The court also denies Jessco's request for punitive damages. Under South Carolina law, "if an insured can demonstrate bad faith or unreasonable action by the insurer in processing a claim under the insurance contract, then the insured can recover consequential damages, and the actual damages are not limited by the contract." Charleston Dry Cleaners Laundry, Inc. v. Zurich Am. Ins. Co., 355 S.C. 614, 618 n. 2, 586 S.E.2d 586, 588 n. 2 (2003) (citing Nichols v. State Farm Mut. Auto. Ins. Co., 279 S.C. 336, 340, 306 S.E.2d 616, 619 (1983)). To establish such a claim, a plaintiff must prove that "there was no reasonable basis to support the decision of the insurance company." Varnadore v. Nationwide Mut. Ins. Co., 289 S.C. 155, 345 S.E.2d 711, 713 — 14 (1986). "Furthermore, punitive damages can be recovered if the insured can demonstrate the insurer's actions were willful or in reckless disregard of the insured's rights." Id.

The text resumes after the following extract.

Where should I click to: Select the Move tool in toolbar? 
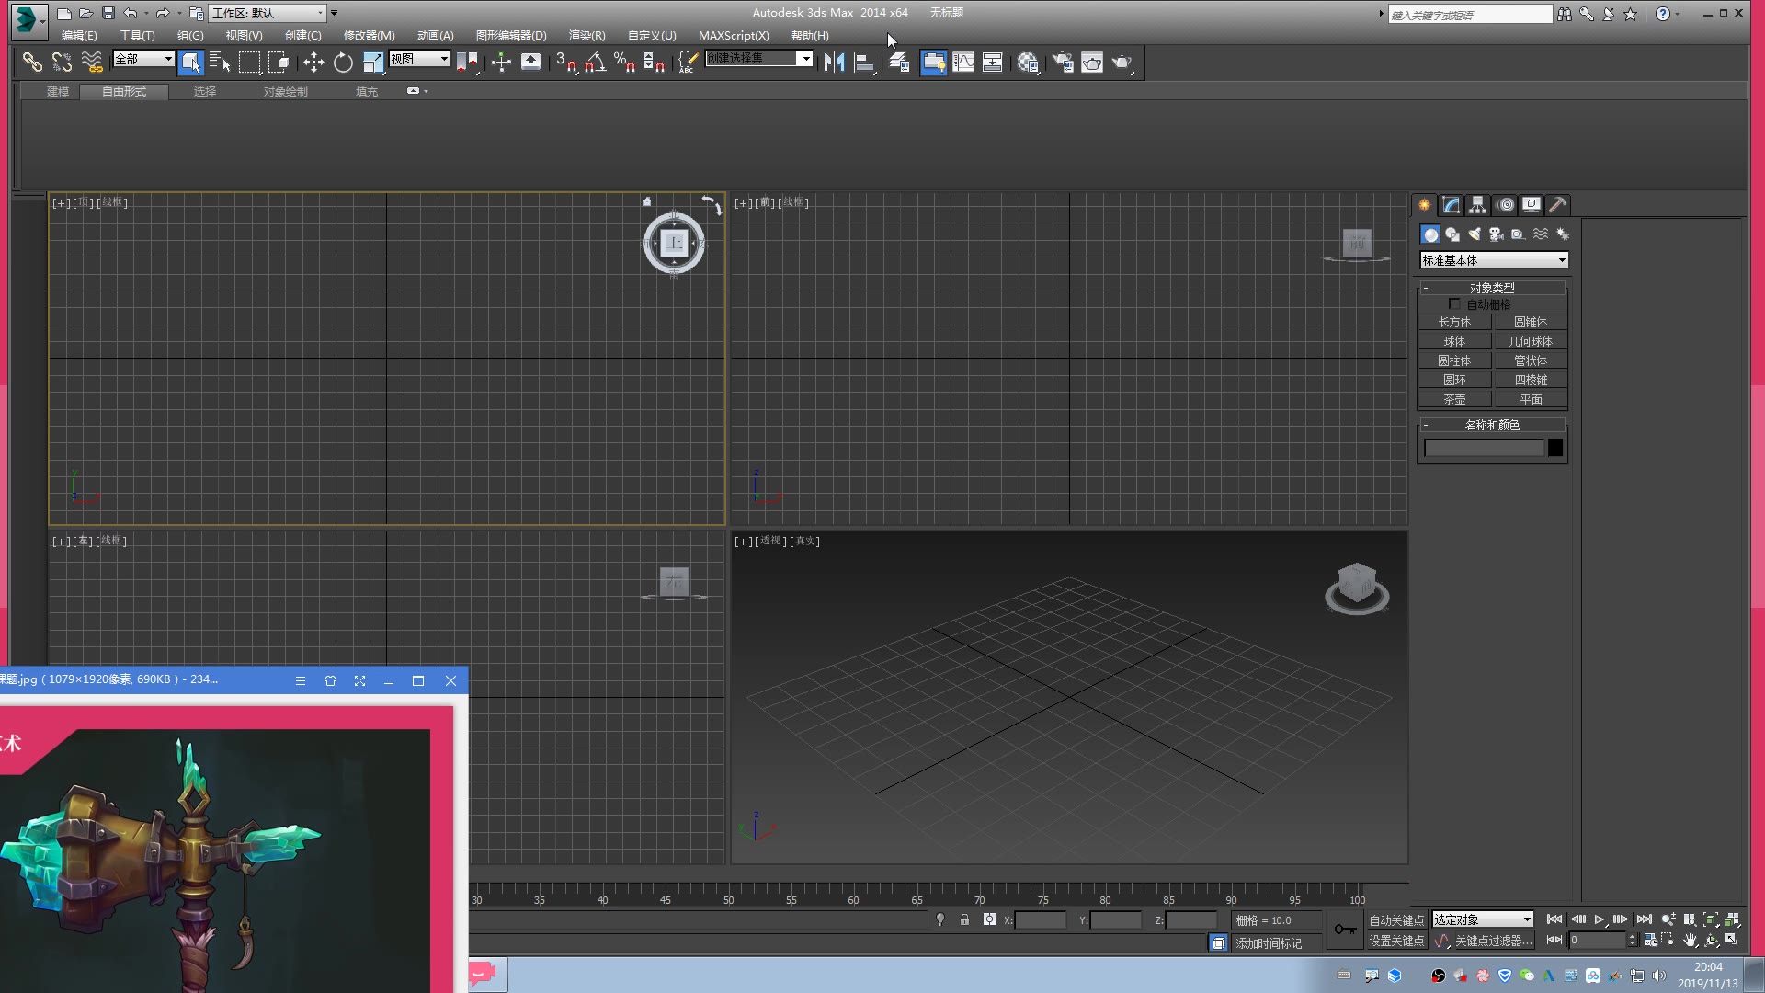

Builders Mutual contends that it had reasonable bases by which to contest Jessco's claim for coverage, and the court so finds. It believed that the CG 22 94 endorsement to its policy with Jessco may have effectively excluded coverage under its policy, and such a belief is reasonable in light of the relatively new rebirth of the amended "your work" exclusion and the perplexing state of the law in South Carolina regarding whether or not an alleged claim constitutes an "occurrence" under a contract for insurance. Moreover, Jessco did not notify Builders Mutual of the Mazycks' suit against it until approximately two and a half years after it was filed, and Builders Mutual could have reasonably believed that it no longer had a duty to defend Jessco based on its failure to comply with the notice requirements spelled out in its policy. Lastly, nothing indicates that Builders Mutual acted willful or with reckless disregard in denying Jessco's claim for coverage to warrant an award of punitive damages.